Repeat the lines of the listing below exactly, starting at the line that contains "[Grid] (33, 752)" and running through the last line, both included, and only those.

- Opening Delimiter -

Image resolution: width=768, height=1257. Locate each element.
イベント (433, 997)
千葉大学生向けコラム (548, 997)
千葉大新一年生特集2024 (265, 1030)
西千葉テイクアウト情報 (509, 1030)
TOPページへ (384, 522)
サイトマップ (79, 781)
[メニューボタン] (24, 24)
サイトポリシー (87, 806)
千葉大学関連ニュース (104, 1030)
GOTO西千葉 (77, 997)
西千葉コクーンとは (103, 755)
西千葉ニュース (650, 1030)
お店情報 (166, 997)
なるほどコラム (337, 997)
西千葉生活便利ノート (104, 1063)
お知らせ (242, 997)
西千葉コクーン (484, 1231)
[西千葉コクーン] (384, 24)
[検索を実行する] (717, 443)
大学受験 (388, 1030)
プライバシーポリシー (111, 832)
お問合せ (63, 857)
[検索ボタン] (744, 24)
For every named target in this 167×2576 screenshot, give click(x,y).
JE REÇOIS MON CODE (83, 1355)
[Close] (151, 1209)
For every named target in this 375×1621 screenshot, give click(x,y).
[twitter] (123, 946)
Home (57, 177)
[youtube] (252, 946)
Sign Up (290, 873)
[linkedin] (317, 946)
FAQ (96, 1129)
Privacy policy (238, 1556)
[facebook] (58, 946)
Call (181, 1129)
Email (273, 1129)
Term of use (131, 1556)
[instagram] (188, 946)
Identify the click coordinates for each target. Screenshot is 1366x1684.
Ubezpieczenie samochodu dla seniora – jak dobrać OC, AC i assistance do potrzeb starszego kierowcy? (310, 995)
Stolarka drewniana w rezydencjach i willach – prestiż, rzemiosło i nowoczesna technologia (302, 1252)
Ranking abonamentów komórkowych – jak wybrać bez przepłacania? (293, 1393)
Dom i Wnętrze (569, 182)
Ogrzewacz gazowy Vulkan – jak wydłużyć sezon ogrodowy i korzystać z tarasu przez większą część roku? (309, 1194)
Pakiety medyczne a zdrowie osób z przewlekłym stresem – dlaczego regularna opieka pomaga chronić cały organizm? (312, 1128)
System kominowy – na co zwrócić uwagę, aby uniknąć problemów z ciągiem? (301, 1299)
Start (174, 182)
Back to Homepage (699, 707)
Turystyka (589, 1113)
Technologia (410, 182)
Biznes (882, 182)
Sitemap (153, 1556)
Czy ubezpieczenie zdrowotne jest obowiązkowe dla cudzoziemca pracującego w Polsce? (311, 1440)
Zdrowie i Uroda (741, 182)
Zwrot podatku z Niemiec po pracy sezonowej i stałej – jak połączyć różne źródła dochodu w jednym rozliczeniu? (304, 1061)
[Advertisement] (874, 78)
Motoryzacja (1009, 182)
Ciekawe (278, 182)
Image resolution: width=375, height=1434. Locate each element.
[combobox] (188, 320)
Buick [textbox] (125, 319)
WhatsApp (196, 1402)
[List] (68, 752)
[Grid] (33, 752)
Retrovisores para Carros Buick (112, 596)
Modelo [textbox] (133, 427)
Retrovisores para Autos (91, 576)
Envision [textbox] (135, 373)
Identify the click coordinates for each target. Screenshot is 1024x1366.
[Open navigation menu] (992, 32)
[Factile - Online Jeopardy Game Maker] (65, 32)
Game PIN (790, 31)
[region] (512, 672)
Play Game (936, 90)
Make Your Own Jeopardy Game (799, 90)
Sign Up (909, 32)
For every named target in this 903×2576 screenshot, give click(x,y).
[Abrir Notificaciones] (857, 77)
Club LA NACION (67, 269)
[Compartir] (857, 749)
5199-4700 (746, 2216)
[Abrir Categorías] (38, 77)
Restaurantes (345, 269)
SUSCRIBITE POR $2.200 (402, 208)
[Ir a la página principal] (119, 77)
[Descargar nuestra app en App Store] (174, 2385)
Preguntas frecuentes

- Closing Delimiter -

- RESPONSE TO THE TASK
[Grid] (33, 752)
Retrovisores para Carros Buick (112, 596)
Modelo [textbox] (133, 427)
Retrovisores para Autos (91, 576)
Envision [textbox] (135, 373)
Identify the click coordinates for each target. Screenshot is 1024x1366.
[Open navigation menu] (992, 32)
[Factile - Online Jeopardy Game Maker] (65, 32)
Game PIN (790, 31)
[region] (512, 672)
Play Game (936, 90)
Make Your Own Jeopardy Game (799, 90)
Sign Up (909, 32)
For every named target in this 903×2576 screenshot, give click(x,y).
[Abrir Notificaciones] (857, 77)
Club LA NACION (67, 269)
[Compartir] (857, 749)
5199-4700 (746, 2216)
[Abrir Categorías] (38, 77)
Restaurantes (345, 269)
SUSCRIBITE POR $2.200 (402, 208)
[Ir a la página principal] (119, 77)
[Descargar nuestra app en App Store] (174, 2385)
Preguntas frecuentes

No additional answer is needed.